◆ TASK DESCRIPTION: Output everything from the line containing "Task: Switch to workspace tag 9" down to the line containing "Action: point(112,5)" as a two-column CSV with the headers input and output. Each record should be one row, with its text and its answer each in a single quoted field and line breaks replaced by spaces, and the pictures should be left out.

Item-finding records
* Begin *

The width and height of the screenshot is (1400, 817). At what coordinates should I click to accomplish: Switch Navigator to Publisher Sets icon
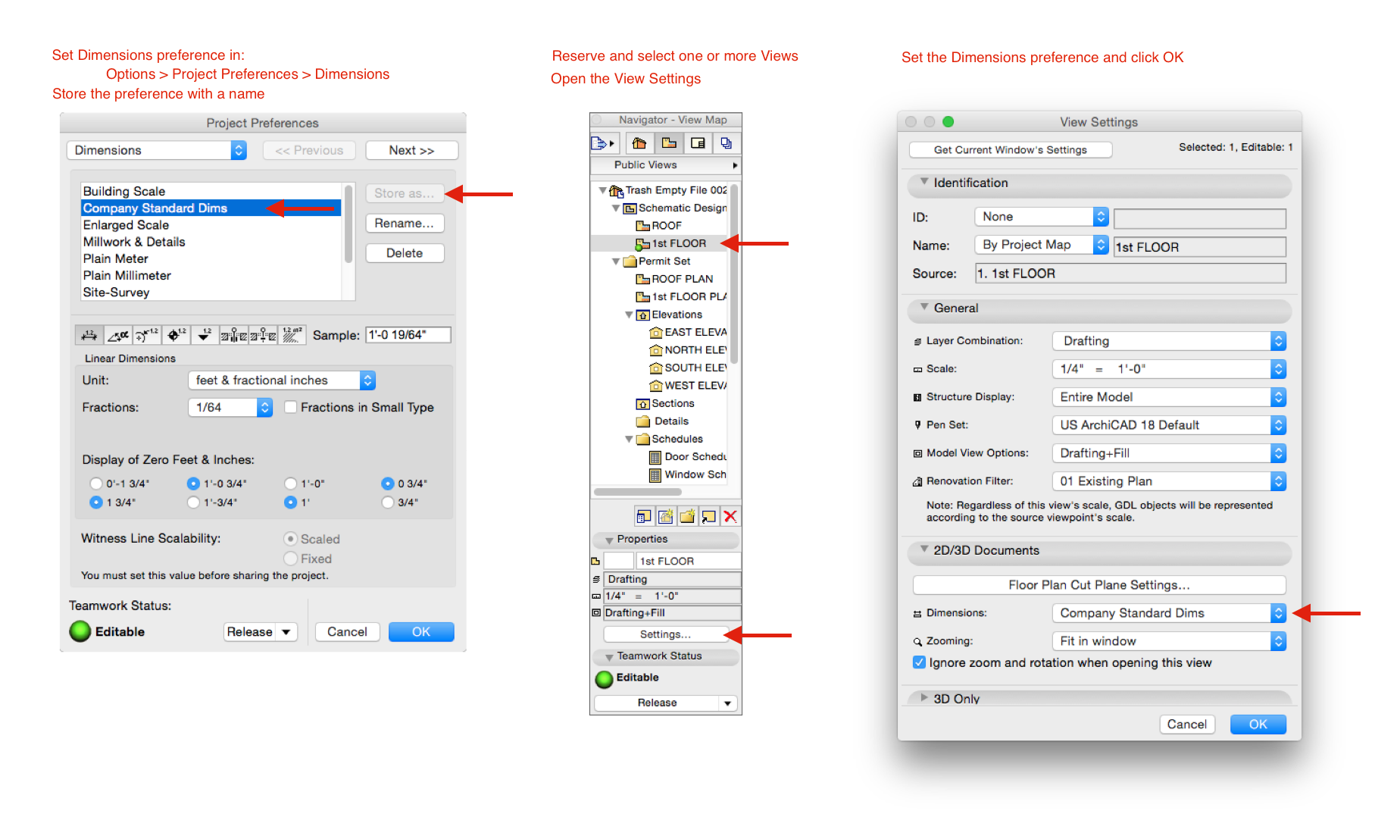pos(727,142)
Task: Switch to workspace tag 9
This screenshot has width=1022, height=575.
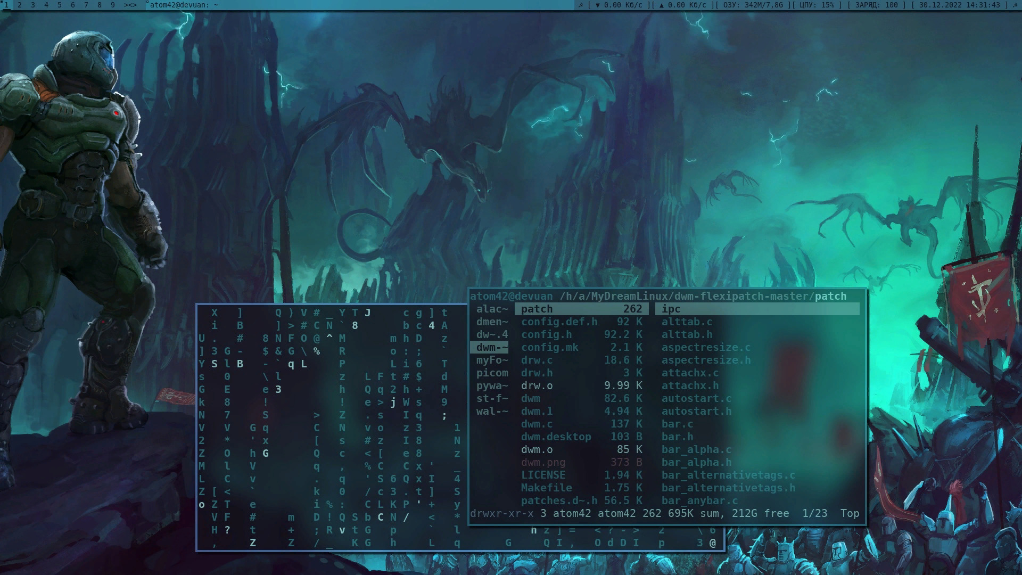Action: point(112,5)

* End *
* Begin *

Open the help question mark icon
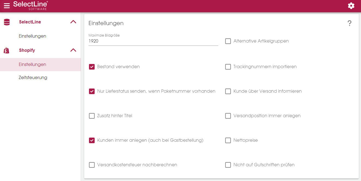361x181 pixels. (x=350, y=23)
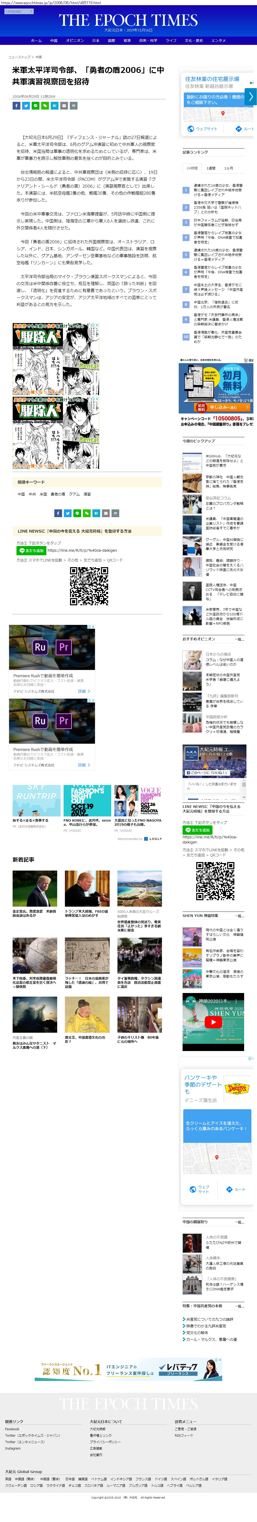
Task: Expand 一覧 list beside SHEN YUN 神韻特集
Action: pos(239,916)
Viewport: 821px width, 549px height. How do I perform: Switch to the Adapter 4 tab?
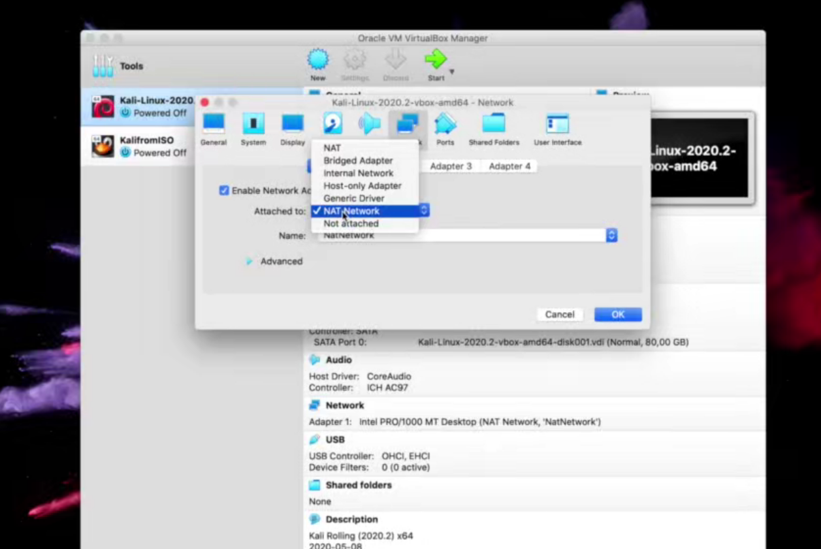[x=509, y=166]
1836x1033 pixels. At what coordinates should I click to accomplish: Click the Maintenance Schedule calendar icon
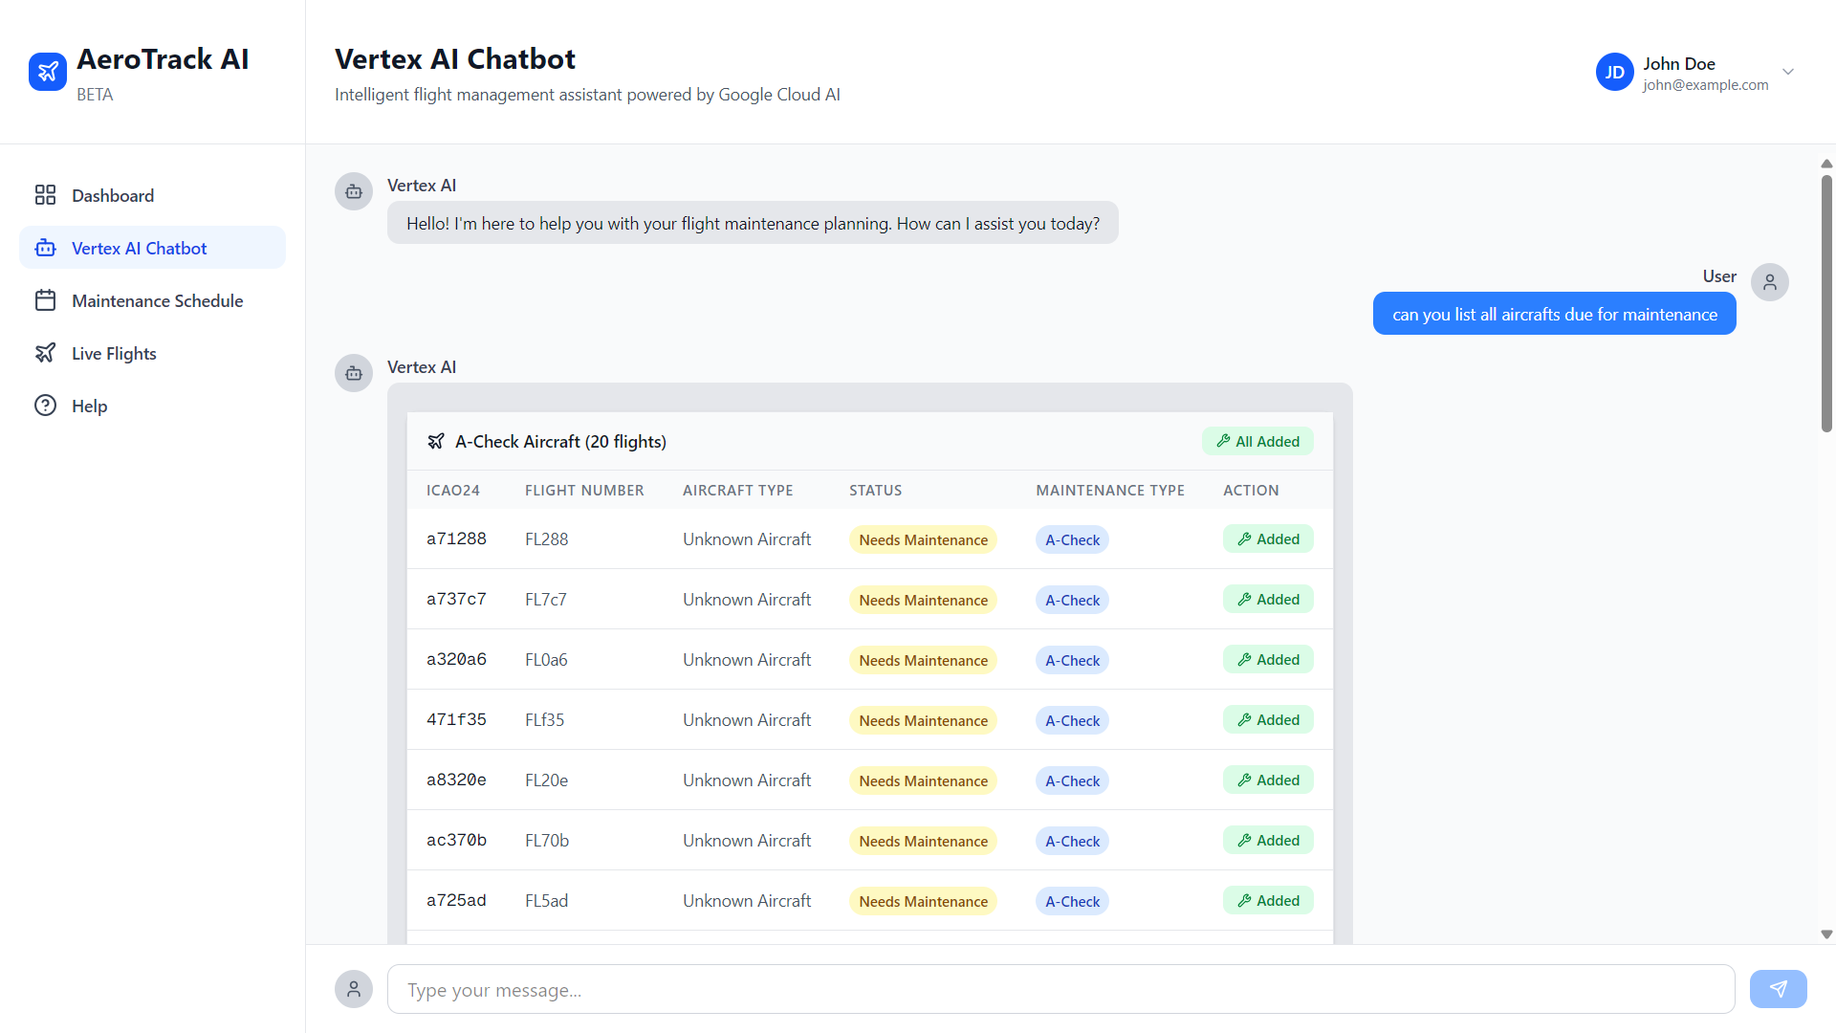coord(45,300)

* End *
* Begin *

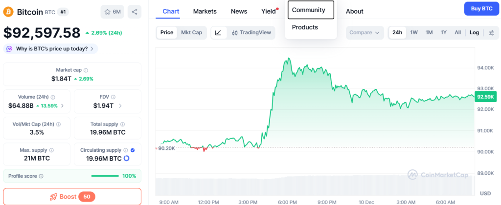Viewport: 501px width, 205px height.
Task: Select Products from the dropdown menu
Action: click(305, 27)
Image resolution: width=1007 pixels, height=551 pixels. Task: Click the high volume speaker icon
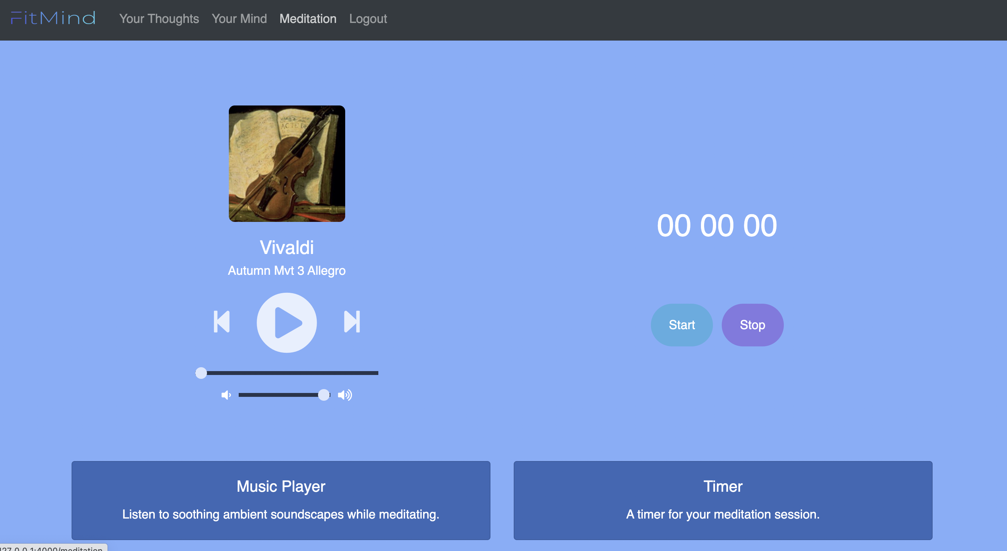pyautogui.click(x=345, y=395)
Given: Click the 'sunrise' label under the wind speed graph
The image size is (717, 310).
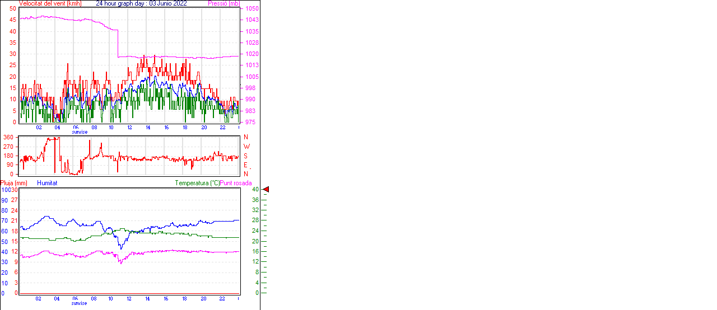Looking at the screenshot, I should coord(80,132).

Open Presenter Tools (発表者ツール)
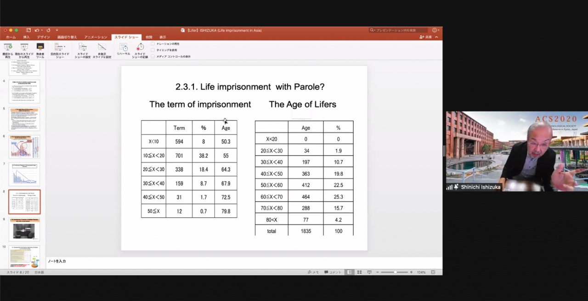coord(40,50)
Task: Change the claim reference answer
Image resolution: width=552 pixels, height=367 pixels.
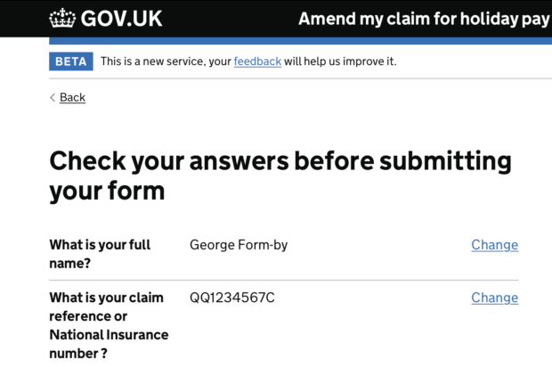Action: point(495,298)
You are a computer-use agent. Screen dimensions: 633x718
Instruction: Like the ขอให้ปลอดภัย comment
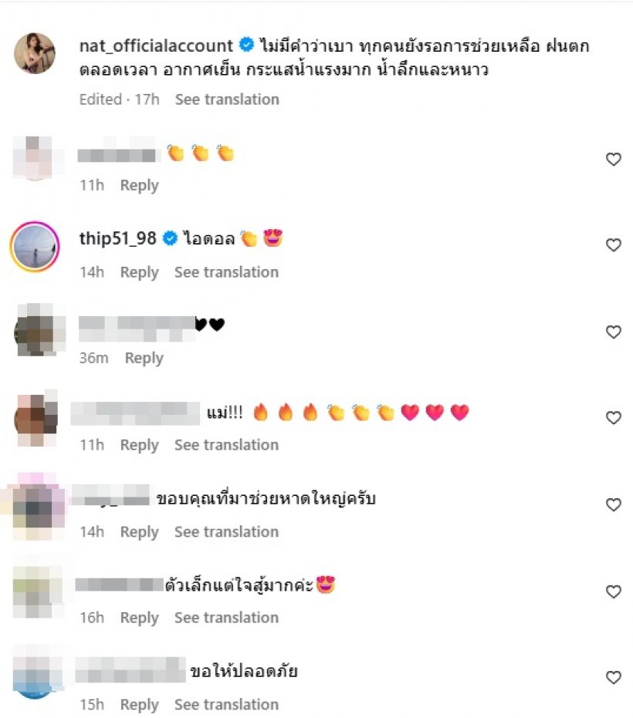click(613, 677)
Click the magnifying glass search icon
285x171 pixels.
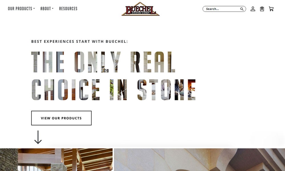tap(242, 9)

* End *

◆ TASK RESPONSE:
input,output
"Task: Switch to workspace tag 9 This screenshot has width=1022, height=575.","Action: point(112,5)"